===== Passage provided

Because state spending need not, and typically does not, increase the supply of goods that the spending demands. Goods are highly heterogeneous, and even during a recession, when some resources are idle, state spending does not demand the same resources idled by the recession.
Laughable nonsense.
Your reply is completely vacuous.
You are very, very confused. You seem to have an ideological bias against state spending and are trying to mould some (anti-state) assertions around the bias rather than reality.
This reply is also vacuous. I can as easily accuse you of an ideological bias. You can always accuse anyone of ideological bias, so your reply doesn’t address the specific issue we’re discussing at all.
Justify your assertion that state spending is ipso facto different to private sector spending in supply side vs demand side terms then.
We’ll soon see vacuous.
State spending is not limited in the same way that private sector spending is limited, particularly when a state spends currency into circulation. You say yourself, above, “The issuer of the currency does not borrow to fund anything.” Since the state is the issuer of the currency and a private sector spender is not, state spending is ipso facto different.
Why is its effect different?
Why would state spending have a different effect than private spending of bank created money?

==========
===== Study material

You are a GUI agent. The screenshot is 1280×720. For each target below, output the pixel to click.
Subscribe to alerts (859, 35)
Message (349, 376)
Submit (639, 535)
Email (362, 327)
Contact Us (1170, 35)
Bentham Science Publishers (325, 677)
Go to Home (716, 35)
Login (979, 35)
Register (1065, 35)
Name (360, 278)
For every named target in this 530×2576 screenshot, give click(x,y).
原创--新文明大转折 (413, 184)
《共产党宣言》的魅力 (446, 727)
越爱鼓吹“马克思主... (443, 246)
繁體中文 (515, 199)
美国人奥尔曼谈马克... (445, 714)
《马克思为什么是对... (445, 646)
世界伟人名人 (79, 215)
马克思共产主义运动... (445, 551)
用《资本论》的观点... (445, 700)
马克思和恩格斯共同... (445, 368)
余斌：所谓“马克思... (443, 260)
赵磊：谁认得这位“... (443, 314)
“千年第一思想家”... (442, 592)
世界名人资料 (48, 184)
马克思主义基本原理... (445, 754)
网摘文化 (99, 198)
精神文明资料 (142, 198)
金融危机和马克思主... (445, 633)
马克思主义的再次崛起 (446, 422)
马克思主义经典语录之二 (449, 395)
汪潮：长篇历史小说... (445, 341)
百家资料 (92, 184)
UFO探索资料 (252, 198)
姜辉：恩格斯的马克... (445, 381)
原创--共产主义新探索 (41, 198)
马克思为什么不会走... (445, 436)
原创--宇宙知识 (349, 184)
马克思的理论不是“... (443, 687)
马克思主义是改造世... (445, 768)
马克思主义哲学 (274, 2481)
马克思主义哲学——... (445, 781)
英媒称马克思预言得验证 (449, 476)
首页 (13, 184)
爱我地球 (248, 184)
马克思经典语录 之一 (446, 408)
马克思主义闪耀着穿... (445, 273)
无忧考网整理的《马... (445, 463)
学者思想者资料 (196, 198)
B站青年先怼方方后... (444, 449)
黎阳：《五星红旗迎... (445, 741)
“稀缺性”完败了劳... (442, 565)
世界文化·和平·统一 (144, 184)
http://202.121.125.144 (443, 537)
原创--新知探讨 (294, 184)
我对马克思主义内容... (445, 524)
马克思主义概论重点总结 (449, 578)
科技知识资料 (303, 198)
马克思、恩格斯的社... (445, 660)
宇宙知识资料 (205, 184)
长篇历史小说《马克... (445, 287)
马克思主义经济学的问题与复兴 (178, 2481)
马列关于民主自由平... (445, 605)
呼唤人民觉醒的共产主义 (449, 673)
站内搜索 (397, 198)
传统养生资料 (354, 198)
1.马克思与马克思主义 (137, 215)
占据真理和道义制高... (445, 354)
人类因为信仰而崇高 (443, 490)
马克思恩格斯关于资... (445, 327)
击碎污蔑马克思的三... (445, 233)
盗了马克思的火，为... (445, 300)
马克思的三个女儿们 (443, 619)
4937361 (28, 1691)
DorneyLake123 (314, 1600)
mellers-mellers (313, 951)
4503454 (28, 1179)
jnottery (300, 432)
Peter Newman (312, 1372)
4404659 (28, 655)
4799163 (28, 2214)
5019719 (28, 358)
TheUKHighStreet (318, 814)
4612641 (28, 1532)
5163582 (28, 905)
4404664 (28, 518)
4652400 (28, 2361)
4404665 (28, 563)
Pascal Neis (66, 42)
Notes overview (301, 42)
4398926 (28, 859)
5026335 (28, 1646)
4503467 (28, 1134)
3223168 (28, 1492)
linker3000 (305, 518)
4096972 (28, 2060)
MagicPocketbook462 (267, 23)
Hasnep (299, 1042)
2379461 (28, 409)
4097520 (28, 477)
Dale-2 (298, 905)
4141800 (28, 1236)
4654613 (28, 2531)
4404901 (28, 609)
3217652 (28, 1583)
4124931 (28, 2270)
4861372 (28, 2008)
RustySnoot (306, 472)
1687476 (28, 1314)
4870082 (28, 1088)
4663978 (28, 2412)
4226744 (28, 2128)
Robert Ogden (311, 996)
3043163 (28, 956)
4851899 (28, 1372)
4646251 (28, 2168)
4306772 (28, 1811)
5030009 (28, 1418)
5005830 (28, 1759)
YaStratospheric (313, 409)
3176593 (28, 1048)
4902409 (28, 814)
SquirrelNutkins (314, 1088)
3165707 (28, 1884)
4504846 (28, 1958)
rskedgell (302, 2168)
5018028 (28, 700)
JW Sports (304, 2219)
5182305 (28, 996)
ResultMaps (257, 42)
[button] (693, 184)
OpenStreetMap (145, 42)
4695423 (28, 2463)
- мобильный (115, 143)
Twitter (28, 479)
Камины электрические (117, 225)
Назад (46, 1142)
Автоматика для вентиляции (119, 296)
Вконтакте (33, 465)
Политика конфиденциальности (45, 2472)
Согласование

==========

__Prompt__.
Could you carry on the exchange about state spending, starting after its last line? You won't need the data.

__Task result__.
Printing more money and borrowing is what is happening and that is why Congress should be approving these wars. At the moment the only consultation is with the military equipment manufacturers and what profit margins they want who they send campaign contributions to.
Believe me many people are getting fabulously wealthy while American servicemen are fighting these futile wars.
Technically, Congress is approving these wars by the act of funding them. The Congress rarely questions the requests for war funding, direct or indirect. Thus, they approve.
… and we’re fighting the wrong enemy:
http://www.twf.org/News/Y2015/1219-HateUS.html#SevenCountries
http://www.twf.org/News/Y2011/0911-Muslims.html
The enemy of my enemy, is my friend 🙂 Governments favorite saying.
Who knows what interest rates or timeline they are using for that calculation.
This is somewhat of a personal issue for me (in terms of money, not people).
The Senate is taking away State and local tax deductions and I live in one of those ‘high tax states’ because they are trying to keep within the $1.5T 10yr limit to make the corporate rate cut permanent. Hmm… where to get $500B or so over 10yrs to keep this deduction. We are adding over $100B to the defense budget in 1yr and removing caps, so that is $1T of increased defense spending but that’s a sacred cow. Can’t wait to read about the 3,000 F35’s needing to be fixed in the field.
Now’s the time to organize for you to get your State to lower the tax burden on you, so people in other States don’t have to keep paying for your State’s excessiveness.
The USA does not have a pot to pee in or a window to throw it out of. Face it the USA is BROKE! Why do you think they keep stealing from the taxpayers to pay for their corruption? The USA needs to look at our own government as the enemy of the people. This cannot stand. The USA will not make it to 2100, we will destroy ourselves, like we are already doing due to lack of education and investment in our infrastructure.
An obvious oversight in this article was its failure to mention the now infamous — and now permanent (they were supposed to be temporary) — George W. Bush tax cuts. Wars are historically financed through increases in taxation. Not with George W. Bush! Quite the opposite.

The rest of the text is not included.